The journal also offers brief glimpses into the lives and activities of the Clinton family's servants, most of whom Carter only referred to by their first names. She often noted when servants went on special errands, accompanied one of the children for a ride or walk, or traveled between the family's residences. The journal also includes a few scattered notes about servants' wages, dismissals, or health.
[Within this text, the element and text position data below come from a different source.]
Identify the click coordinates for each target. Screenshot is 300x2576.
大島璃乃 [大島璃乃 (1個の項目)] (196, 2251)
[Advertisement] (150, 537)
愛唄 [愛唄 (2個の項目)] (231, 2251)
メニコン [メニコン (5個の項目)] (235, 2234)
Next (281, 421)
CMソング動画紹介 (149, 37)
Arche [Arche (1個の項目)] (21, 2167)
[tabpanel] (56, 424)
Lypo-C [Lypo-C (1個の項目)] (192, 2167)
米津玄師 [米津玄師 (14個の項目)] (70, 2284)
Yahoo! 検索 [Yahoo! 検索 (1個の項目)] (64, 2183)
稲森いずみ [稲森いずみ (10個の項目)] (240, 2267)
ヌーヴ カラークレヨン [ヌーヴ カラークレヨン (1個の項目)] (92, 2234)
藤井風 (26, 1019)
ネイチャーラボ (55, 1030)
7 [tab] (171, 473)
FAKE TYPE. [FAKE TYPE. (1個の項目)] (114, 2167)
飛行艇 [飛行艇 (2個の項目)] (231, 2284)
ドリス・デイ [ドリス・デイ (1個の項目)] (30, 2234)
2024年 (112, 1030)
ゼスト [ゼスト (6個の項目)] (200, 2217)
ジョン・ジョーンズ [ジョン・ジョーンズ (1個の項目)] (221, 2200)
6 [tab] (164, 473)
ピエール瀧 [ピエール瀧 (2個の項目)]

The content of the diary reflects the household's seasonal residences. The entries from Weybridge convey details about farm laborers, the crops (hay, oats, barley, wheat, and rye), and stock (horses, cows, pigs, and chickens), along with notes about social calls and leisure activities (cricket matches, fishing, horse races, and hunting). When Orwell Park in Ipswich replaced Weybridge as the family's country retreat around 1785, Carter continued to record leisure activities but no longer mentioned farm concerns, with the exception of the care of horses.

In entries that Carter wrote from London or Bath, she mentioned trips to the theater and opera, concerts, assemblies, card playing, and private parties. She also noted her father and male relatives frequenting coffee houses. Some outings and events of particular note include:

  • An encounter with the King and Duke of Gloucester in the park (April 26, 1775)
  • The Duchess of Kingston's trial for bigamy (April 1776)
  • Organ performances by Samuel Wesley (June 17, 1778)
  • The Newgate Prison riots (June 1780)
  • Augusta’s presentation at St. James Palace (March 1787)
  • The trial of Warren Hastings, governor general of India (May 1789)
  • The marriage of the Prince of Wales (April 8, 1795)
  • Harriot's introduction to the Princess of Wales at the Royal Pavilion in Brighton (October 1, 1795)

Finally, the diary sheds light on the Clinton household's extensive connections among the English gentry, as Carter consistently named the men and women with whom she, Sir Henry Clinton, or her nieces and nephews socialized.